__Document excerpt__.
Bizet wrote several folk-like themes for the music but also incorporated three existing tunes from a folk-music collection published by Vidal of Aix in 1864: , the Danse dei Chivau-Frus, and Er dou Guet. The score achieves powerful dramatic ends with the most economic of means. Still, it received poor reviews in the wake of the premiere and is not much performed nowadays in its original form. The play itself was not successful, closing after only 21 performances. It had been staged as a last-minute replacement for another play, which had been banned by the censors, and the audience was less than favourably disposed to the new play.
The incidental music has survived and flourished, however. It is most often heard in the form of two suites for orchestra, but has also been recorded complete.
(1) Overture – the March of the Kings; L’Innocent’s theme; Frédéri’s theme.
Tableau 1: The farm at Le Castelet In the first mélodrame (No 2) Francet Mamaï, Frédéri’s grandfather, tells the shepherd Balthazar and Frédéri’s young brother (called ‘l’Innocent’) of Fredéri’s passion for a girl from Arles, while l’Innocent, whose theme dominates this and the next two numbers, tries to talk to the shepherd about a fable about a wolf attacking a goat.

__Required work__.
Carry on the passage about Bizet's incidental music from where it stops.

__Exercise data__.
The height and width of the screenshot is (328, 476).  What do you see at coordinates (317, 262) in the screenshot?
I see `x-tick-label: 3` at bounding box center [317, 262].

__Answer to this problem__.
The next mélodrame (3) links the first and second scenes of the play, as the old shepherd, Balthazar, continues telling the wolf story to l’Innocent. The third mélodrame (4) accompanies an exchange between Vivette, Rose Mamaï’s god-daughter, and Balthazar, where the shepherd says he thinks something is stirring in l’Innocent’s mind.
In scene VIII, after a gay offstage chorus, a mélodrame (5), introduces the theme of Mitifio, a cow-herd; he has come to reveal that the Arlésienne has been another’s mistress for two years. In the mélodrame and final chorus (6), Frédéri is about to go off to Arles, but Francet tells him what Mitifio said. The chorus bursts in with a reprise of (5) as Frédéri’s theme accompanies his collapse by the well.